◆ Task material
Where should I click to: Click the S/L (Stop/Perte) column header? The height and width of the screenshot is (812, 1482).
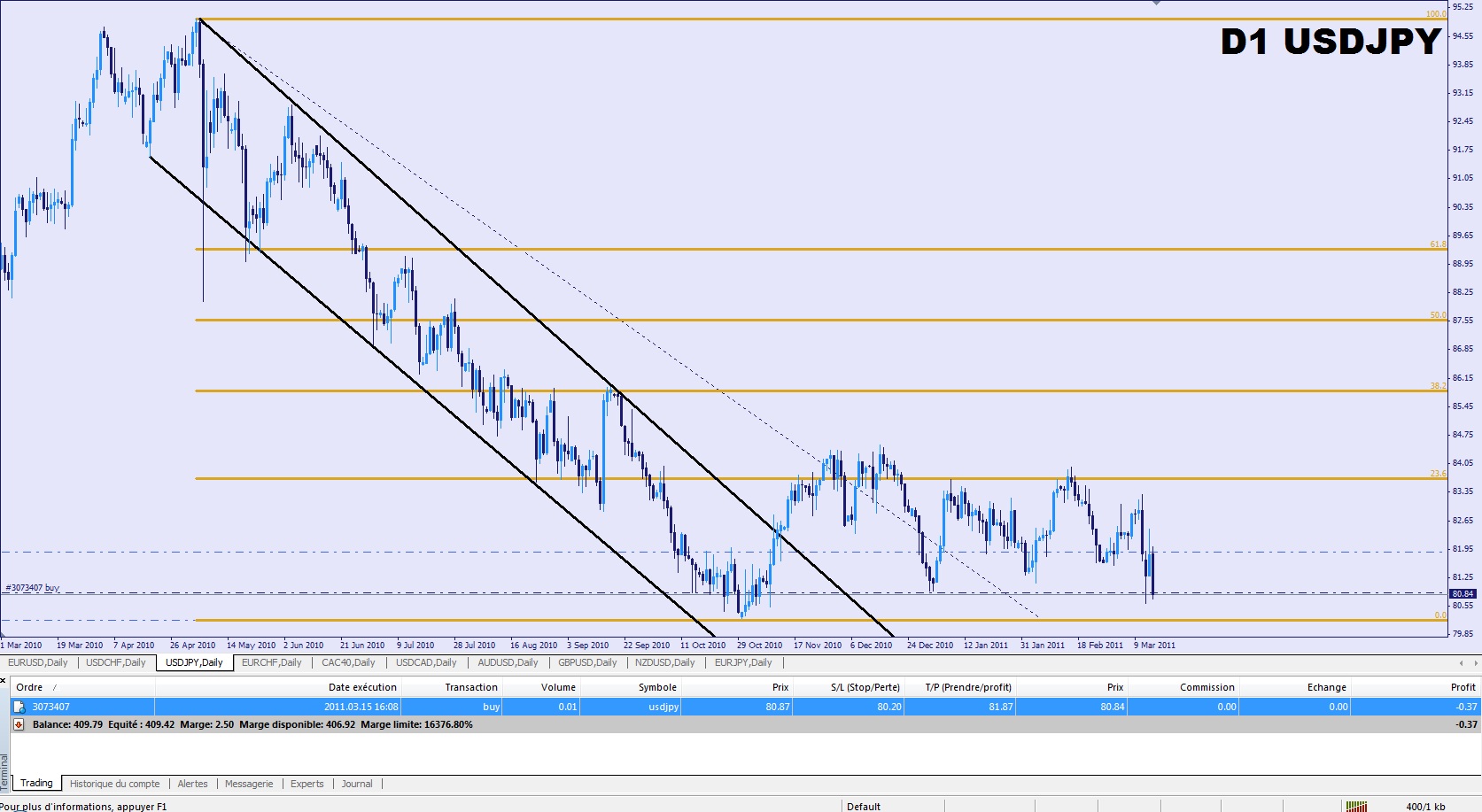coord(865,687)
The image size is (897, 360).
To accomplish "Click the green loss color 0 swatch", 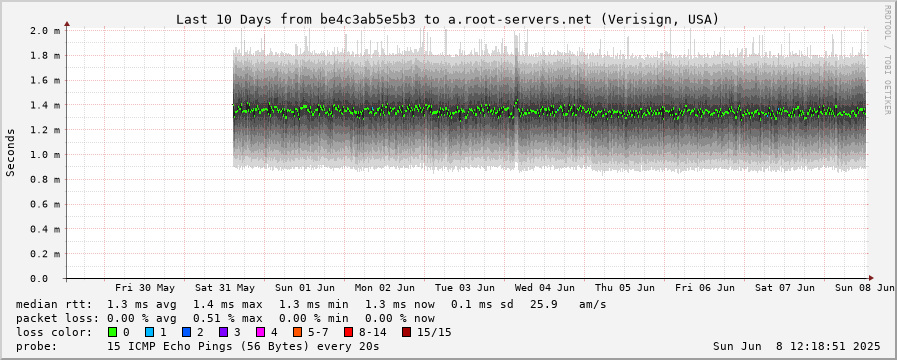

--

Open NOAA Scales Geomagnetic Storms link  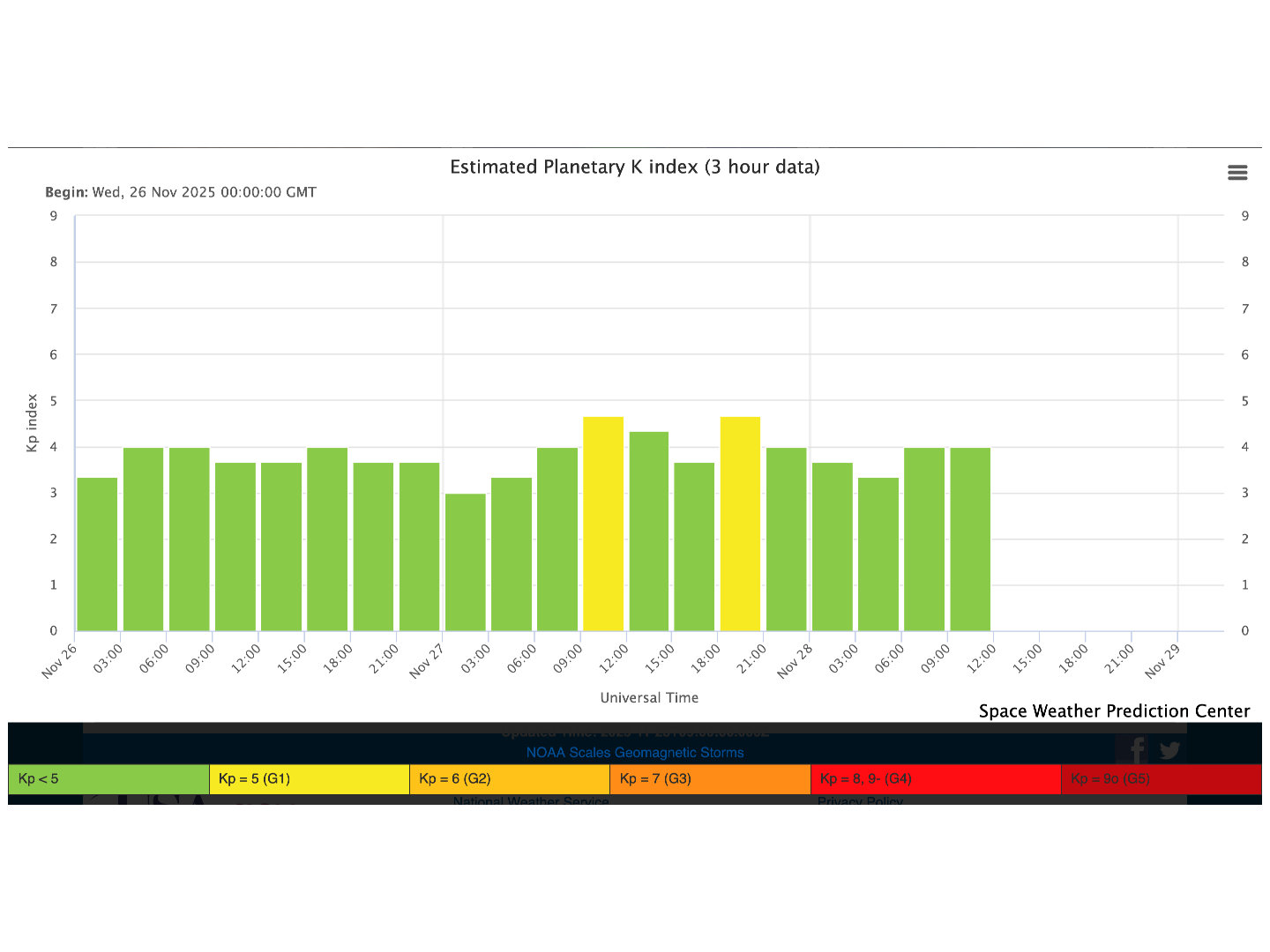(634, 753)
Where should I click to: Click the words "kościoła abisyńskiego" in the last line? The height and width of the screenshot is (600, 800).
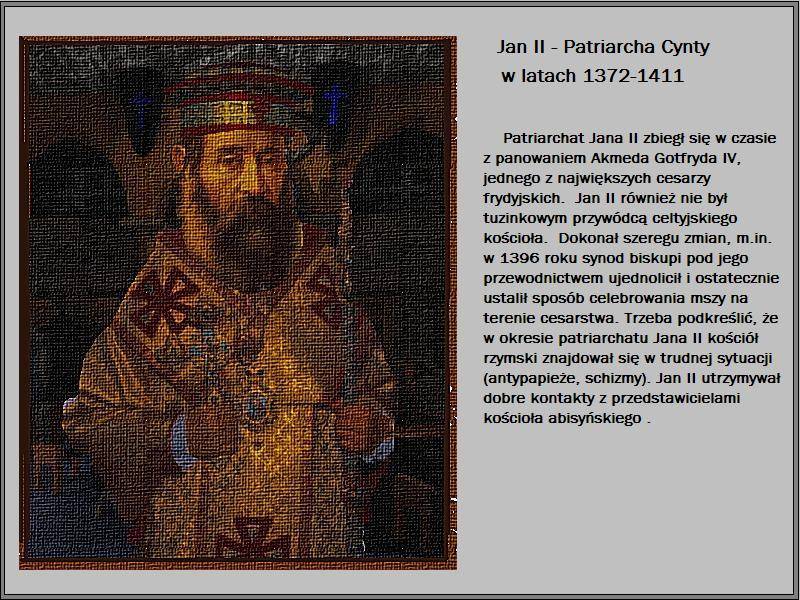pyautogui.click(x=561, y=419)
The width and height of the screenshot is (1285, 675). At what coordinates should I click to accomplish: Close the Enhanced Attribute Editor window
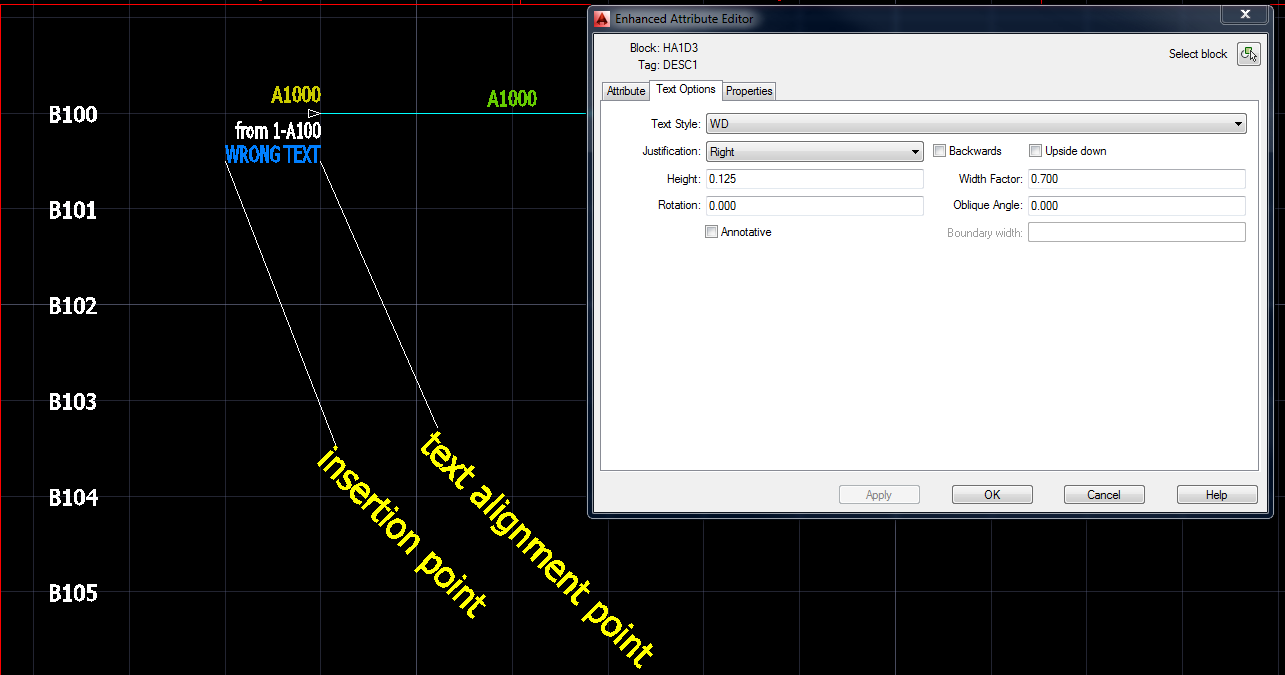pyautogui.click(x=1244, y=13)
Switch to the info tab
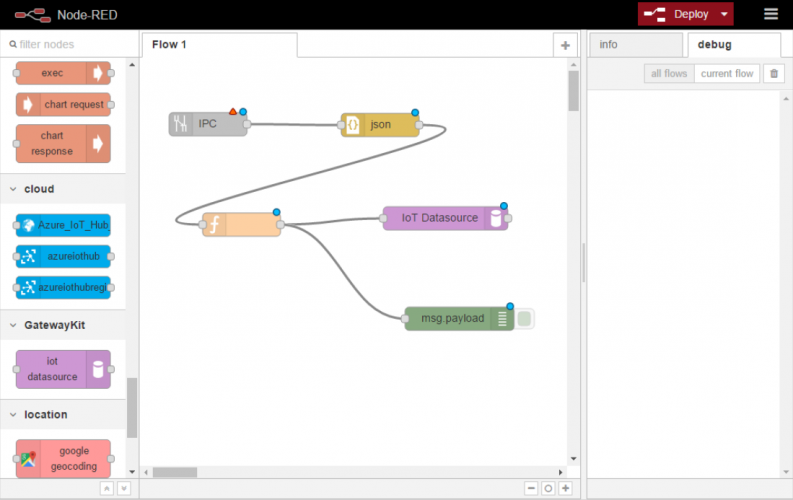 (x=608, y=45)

---

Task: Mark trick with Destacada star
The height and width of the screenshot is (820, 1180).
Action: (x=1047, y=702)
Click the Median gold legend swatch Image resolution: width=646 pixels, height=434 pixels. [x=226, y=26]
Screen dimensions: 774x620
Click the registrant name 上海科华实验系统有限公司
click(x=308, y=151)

◆ Task directions
Find the line with "The image size is (897, 360)." and the line with "the green loss" in the records above. Copy both and all lines between them exactly, without pictures.

◆ Response to this task
The image size is (897, 360).
To accomplish "Click the green loss color 0 swatch", 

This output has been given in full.